**Exercise objective**. The entries below should be transcribed exactly, every one of them.

── Records for this exercise ──

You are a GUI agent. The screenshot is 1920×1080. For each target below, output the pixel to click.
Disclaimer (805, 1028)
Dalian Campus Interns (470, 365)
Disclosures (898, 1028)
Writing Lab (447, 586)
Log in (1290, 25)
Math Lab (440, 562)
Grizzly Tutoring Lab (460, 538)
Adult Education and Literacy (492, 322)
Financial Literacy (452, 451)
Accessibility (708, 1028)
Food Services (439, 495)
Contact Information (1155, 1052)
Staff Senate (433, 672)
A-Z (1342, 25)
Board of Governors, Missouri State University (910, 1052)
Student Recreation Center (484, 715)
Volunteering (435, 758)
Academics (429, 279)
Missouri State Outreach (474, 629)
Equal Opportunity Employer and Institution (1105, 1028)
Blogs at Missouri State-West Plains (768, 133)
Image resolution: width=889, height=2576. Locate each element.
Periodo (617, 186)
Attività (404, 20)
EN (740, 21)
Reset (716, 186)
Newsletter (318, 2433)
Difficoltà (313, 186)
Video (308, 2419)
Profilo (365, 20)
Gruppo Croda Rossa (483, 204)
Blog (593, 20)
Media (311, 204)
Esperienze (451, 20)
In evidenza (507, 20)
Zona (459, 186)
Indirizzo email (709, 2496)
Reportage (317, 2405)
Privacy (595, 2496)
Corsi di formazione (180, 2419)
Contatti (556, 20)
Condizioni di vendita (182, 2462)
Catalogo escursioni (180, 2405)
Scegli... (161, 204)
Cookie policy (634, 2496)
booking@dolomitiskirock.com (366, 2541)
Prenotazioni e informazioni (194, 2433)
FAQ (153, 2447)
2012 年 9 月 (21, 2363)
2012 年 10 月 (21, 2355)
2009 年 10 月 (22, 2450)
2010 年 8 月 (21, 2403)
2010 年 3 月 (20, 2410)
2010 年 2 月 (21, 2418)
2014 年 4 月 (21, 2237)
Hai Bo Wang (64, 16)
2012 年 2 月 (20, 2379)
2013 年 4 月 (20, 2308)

───

**Response below**.
You are a GUI agent. The screenshot is 1920×1080. For each target below, output the pixel to click.
Disclaimer (805, 1028)
Dalian Campus Interns (470, 365)
Disclosures (898, 1028)
Writing Lab (447, 586)
Log in (1290, 25)
Math Lab (440, 562)
Grizzly Tutoring Lab (460, 538)
Adult Education and Literacy (492, 322)
Financial Literacy (452, 451)
Accessibility (708, 1028)
Food Services (439, 495)
Contact Information (1155, 1052)
Staff Senate (433, 672)
A-Z (1342, 25)
Board of Governors, Missouri State University (910, 1052)
Student Recreation Center (484, 715)
Volunteering (435, 758)
Academics (429, 279)
Missouri State Outreach (474, 629)
Equal Opportunity Employer and Institution (1105, 1028)
Blogs at Missouri State-West Plains (768, 133)
Image resolution: width=889, height=2576. Locate each element.
Periodo (617, 186)
Attività (404, 20)
EN (740, 21)
Reset (716, 186)
Newsletter (318, 2433)
Difficoltà (313, 186)
Video (308, 2419)
Profilo (365, 20)
Gruppo Croda Rossa (483, 204)
Blog (593, 20)
Media (311, 204)
Esperienze (451, 20)
In evidenza (507, 20)
Zona (459, 186)
Indirizzo email (709, 2496)
Reportage (317, 2405)
Privacy (595, 2496)
Corsi di formazione (180, 2419)
Contatti (556, 20)
Condizioni di vendita (182, 2462)
Catalogo escursioni (180, 2405)
Scegli... (161, 204)
Cookie policy (634, 2496)
booking@dolomitiskirock.com (366, 2541)
Prenotazioni e informazioni (194, 2433)
FAQ (153, 2447)
2012 年 9 月 (21, 2363)
2012 年 10 月 (21, 2355)
2009 年 10 月 (22, 2450)
2010 年 8 月 (21, 2403)
2010 年 3 月 (20, 2410)
2010 年 2 月 (21, 2418)
2014 年 4 月 (21, 2237)
Hai Bo Wang (64, 16)
2012 年 2 月 (20, 2379)
2013 年 4 月 (20, 2308)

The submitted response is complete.